1

On the Udemy Javascript course, there was a challenge, which was about creating an object with key-value pair from the array and finding the number of occurrences of each key. Thus, the key is the array element, and the value of each key is the number of occurrences of that key.

However, the solution to the challenge was the following two methods.

const sequential = ["first", "second", "third", "forth", "first", "first"];
const sequentialObject1 = {};
const sequentialObject2 = {};

for (const seq of sequential) {
  // Method One:
  sequentialObject1[seq] ? sequentialObject1[seq]++ : (sequentialObject1[seq] = 1);

  // Method Two:
  sequentialObject2[seq]++ || (sequentialObject2[seq] = 1);
}
console.log(sequentialObject1);
console.log(sequentialObject2);

The thing that I couldn't understand is, how the provided solution could find the number of occurrences when there is no comparison process to compare and find the occurrences. The solution seems to me like has nothing to do with finding the number of occurrences, but in fact, it can find them.

I understand what the increment operator does, but don't understand the comparison process, or how it happens!

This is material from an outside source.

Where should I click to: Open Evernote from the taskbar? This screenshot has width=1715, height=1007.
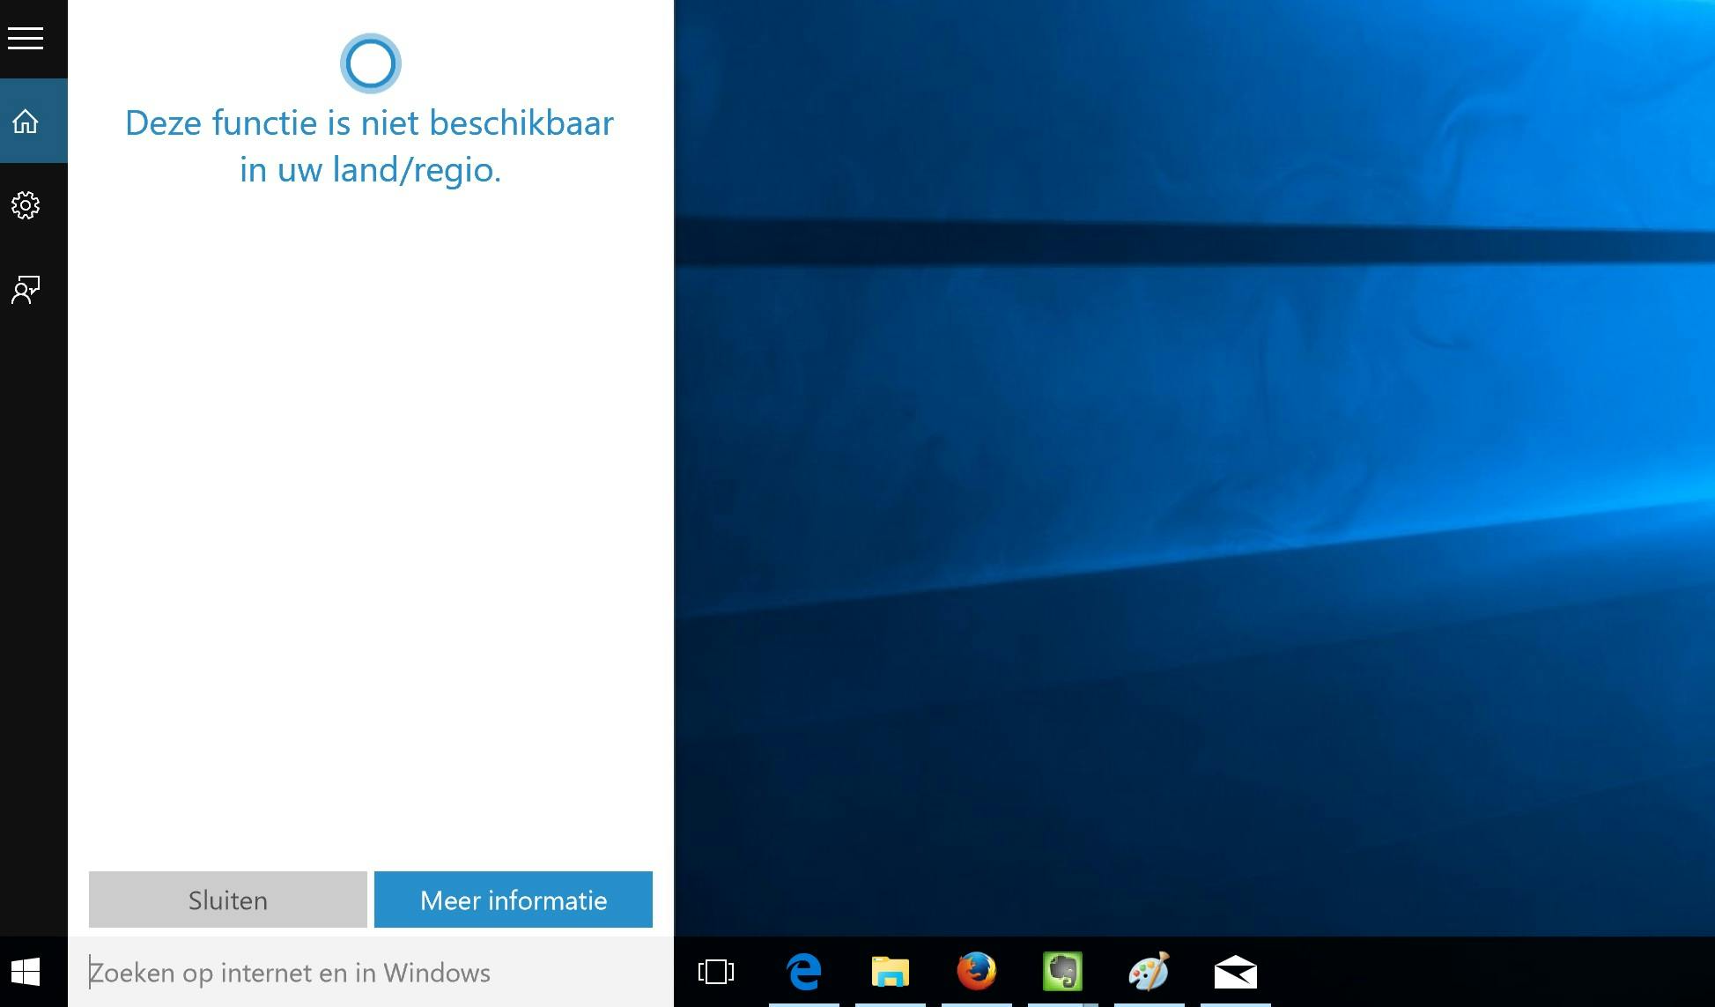(1063, 973)
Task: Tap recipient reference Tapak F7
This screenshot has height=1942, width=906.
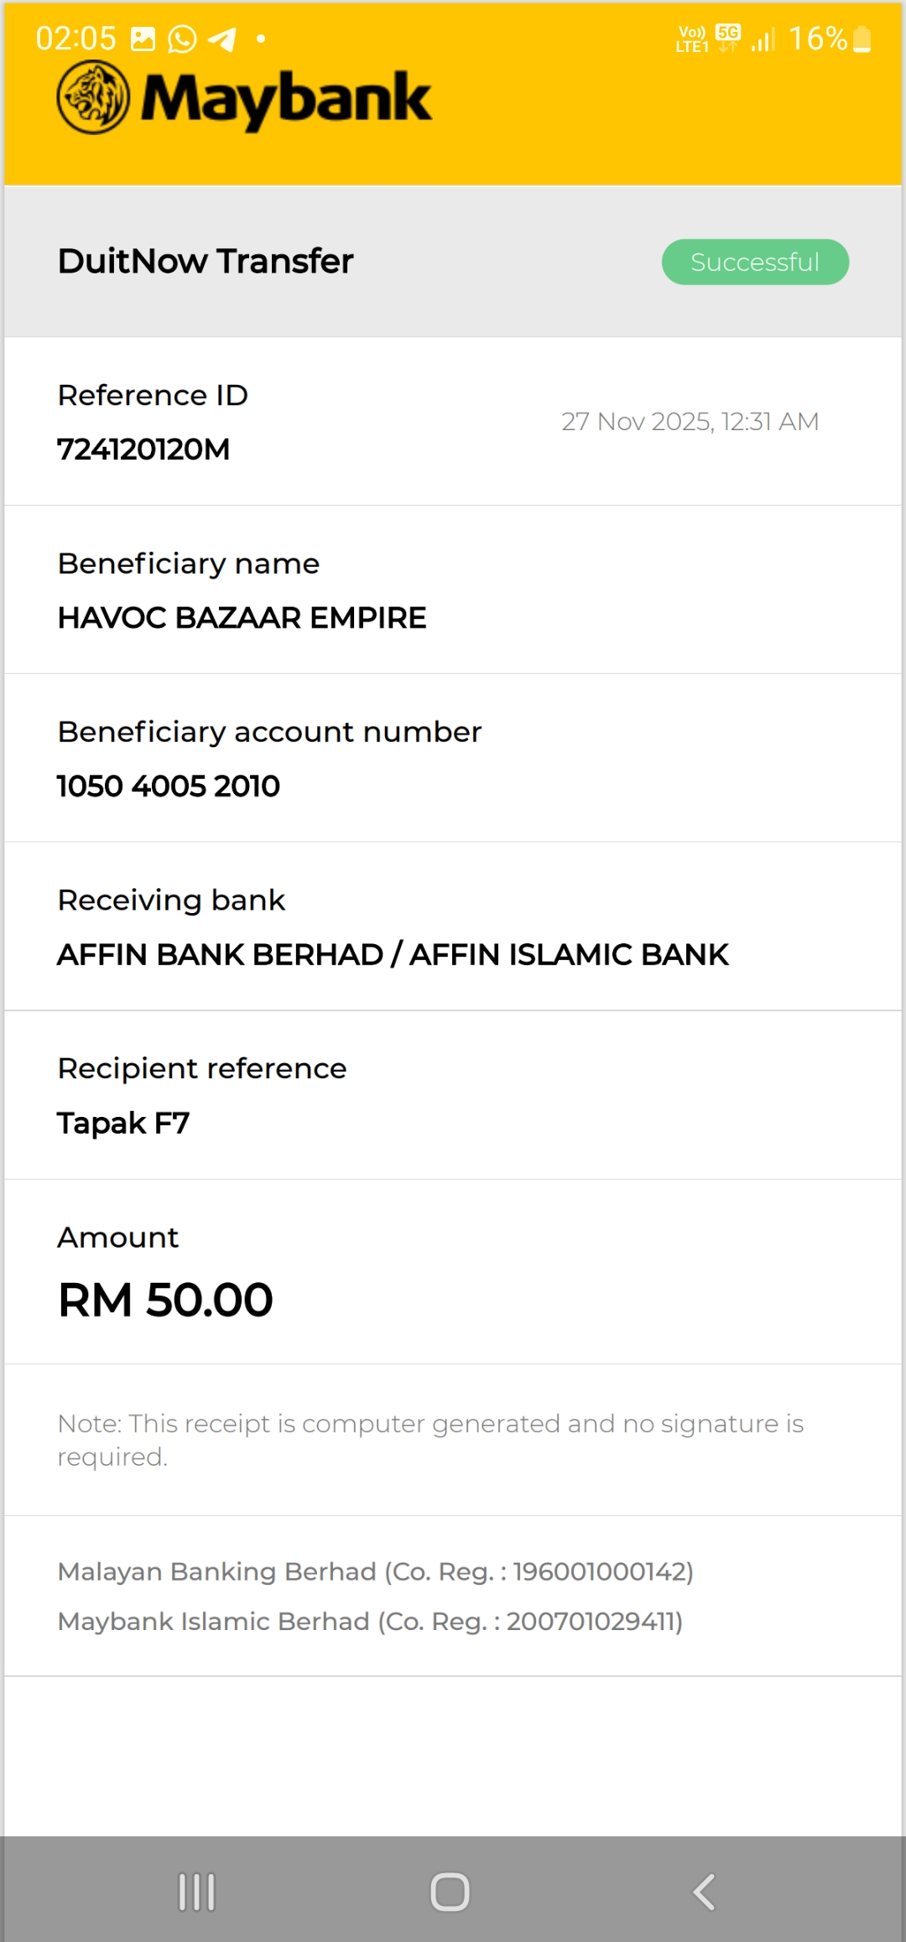Action: click(x=123, y=1123)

So, could you please make me understand what is happening behind the scenes?

Thanks for your help.

freedomn-m
  • 27,664
  • 8
  • 35
  • 57
  • Does this answer your question? [What does this symbol mean in JavaScript?](https://stackoverflow.com/questions/9549780/what-does-this-symbol-mean-in-javascript) – 0stone0 Jul 04 '23 at 16:07
  • I'd recommend reading about `||` in the marked duplicate. If the `++` fails, it will run the second part, setting the value to `1`. – 0stone0 Jul 04 '23 at 16:08
  • 1
    `sequentialObject[seq]++` This will either return undefined, or if it exits return that element and then increment it. If it doesn't exist it then would return `NaN`, because of the `||` or operator, this will get executed if it didn't exists -> `sequentialObject2[seq] = 1` IOW: setting it 1 when that element does not yet exist. – Keith Jul 04 '23 at 16:08
  • 1
    Method 1: expand the `?:` to an `if-else` if you find `?:` hard to read. Method 2: can be a little confusing (and I don't recommended using it) - `++` will return null if the source is null (doesn't existing as a key the key-value array) so the part after `||` runs when it's null - that's the comparison. – freedomn-m Jul 04 '23 at 16:13
  • 1
    To be fair, using the tenary operator, (method one), and short circuit boolean operations (method 2), are really not great ideas, they look fancy, but as you have seen can make it more difficult for others to maintain. Although slightly longer, a good old `if` / `else` would make the code more readable. – Keith Jul 04 '23 at 16:13

1 Answers1

1

The trick here is using the object sequentialObject. It is a dictionary which keeps track of value in sequential. When the first occurrence of value is found inside the for loop it is added to the sequentialObject with count 1 and every time the value is found again the value is incremented, once all the items are done it gives the dictionary of values and their count.

sequentialObject[seq] ? sequentialObject[seq]++ : (sequentialObject[seq] = 1) translates to: if seq exists in sequentialObject then increment its value else set its value to 1.